Third, the trial court’s bench decision and written findings of fact and conclusions of law do not specify the due process violation present in this case. Nor do they indicate whether the due process violation was procedural or substantive. This is perhaps understandable since Thomas did not argue that the statute, or its application, was unconstitutional. But the fact remains that we have precious little to review on this issue.
For these collective reasons we choose to not address the substantive issue regarding the interpretation of the statute or the constitutionality of its application.
That leaves the question of whether the trial court properly assessed costs against the county child support agency. The court did not specify the authority under which it assessed costs. However, § 814.245, Stats., permits an award of costs to a prevailing party against a state agency “unless the court finds that the state agency was substantially justified in taking its position or that special circumstances exist that would make the award unjust.” The State argues that the court made no such finding in this case. In addition, the State argues that all of its duties under the tax intercept statute are mandatory and thus it was justified in “taking its position” in the trial court proceedings.
While the State is correct that the trial court did not make any finding that the State was not justified in taking its position, the State also failed to challenge the trial court’s award of costs.

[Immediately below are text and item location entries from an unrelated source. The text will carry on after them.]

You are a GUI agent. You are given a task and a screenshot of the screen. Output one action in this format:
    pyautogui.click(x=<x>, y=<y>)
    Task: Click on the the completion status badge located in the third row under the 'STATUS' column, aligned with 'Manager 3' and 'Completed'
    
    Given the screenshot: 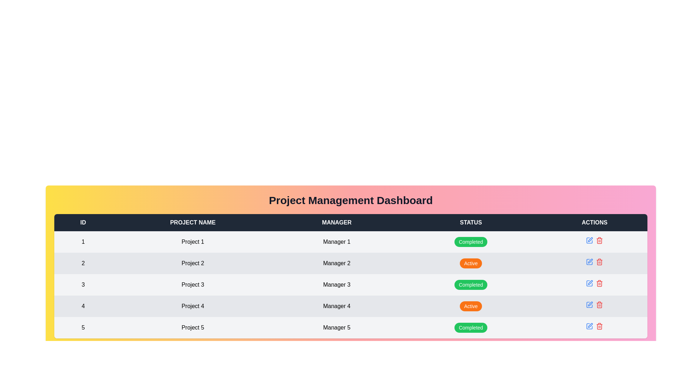 What is the action you would take?
    pyautogui.click(x=471, y=284)
     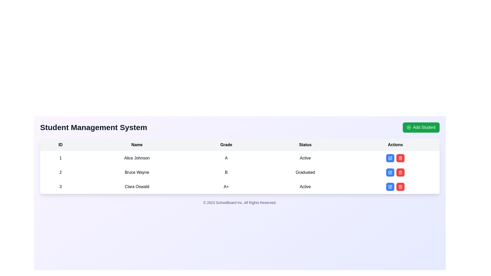 I want to click on the trash bin icon, so click(x=400, y=158).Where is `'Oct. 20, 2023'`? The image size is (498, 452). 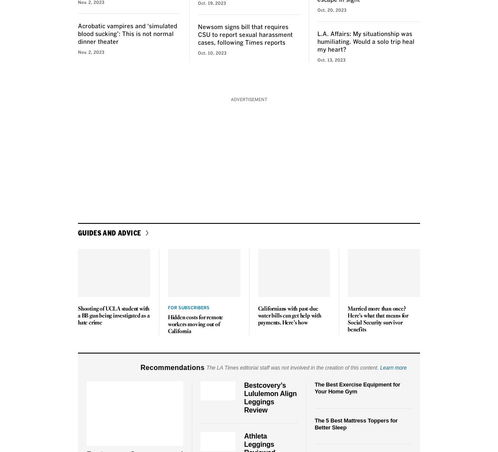 'Oct. 20, 2023' is located at coordinates (332, 10).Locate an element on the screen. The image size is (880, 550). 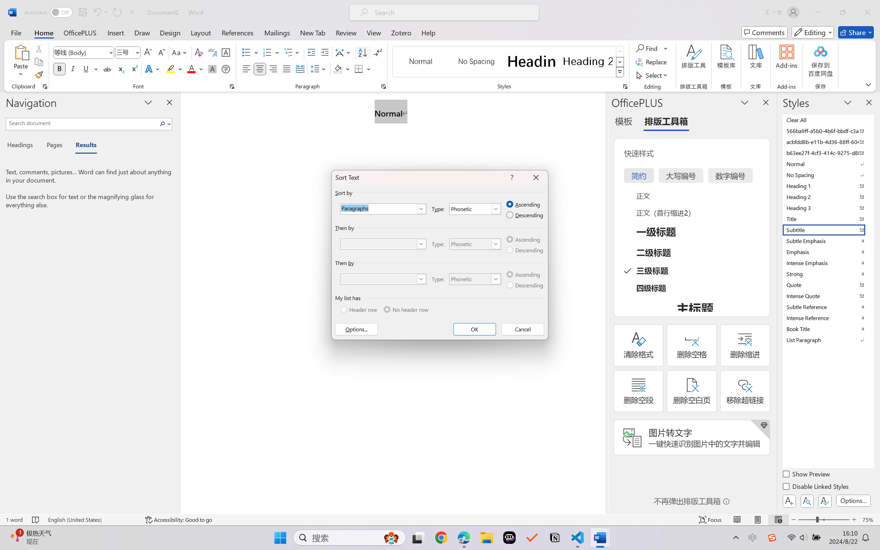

Since the statute authorizes the trial court to award costs against a state agency and then attaches a qualifier (“unless”) which revokes that authority under certain circumstances, we conclude that the State was duty bound to raise this issue with the trial court and demonstrate that it was justified in taking its position in favor of the intercept. It did not. We deem the issue waived. See State v. Hartman, 145 Wis.2d 1, 9-10, 426 N.W.2d 320, 323 (1988).
By the Court.—Order affirmed.
Not recommended for publication in the official reports.
[1] Section 46.255, Stats., was renumbered § 49.855, Stats., by 1995 Wis. Act 404, §§ 50 to 59, effective July 1, 1996. Section 49.855(1) differs only with respect to the agencies that make the certification or receive the certification. See 1995 Wis. Act 404, § 59.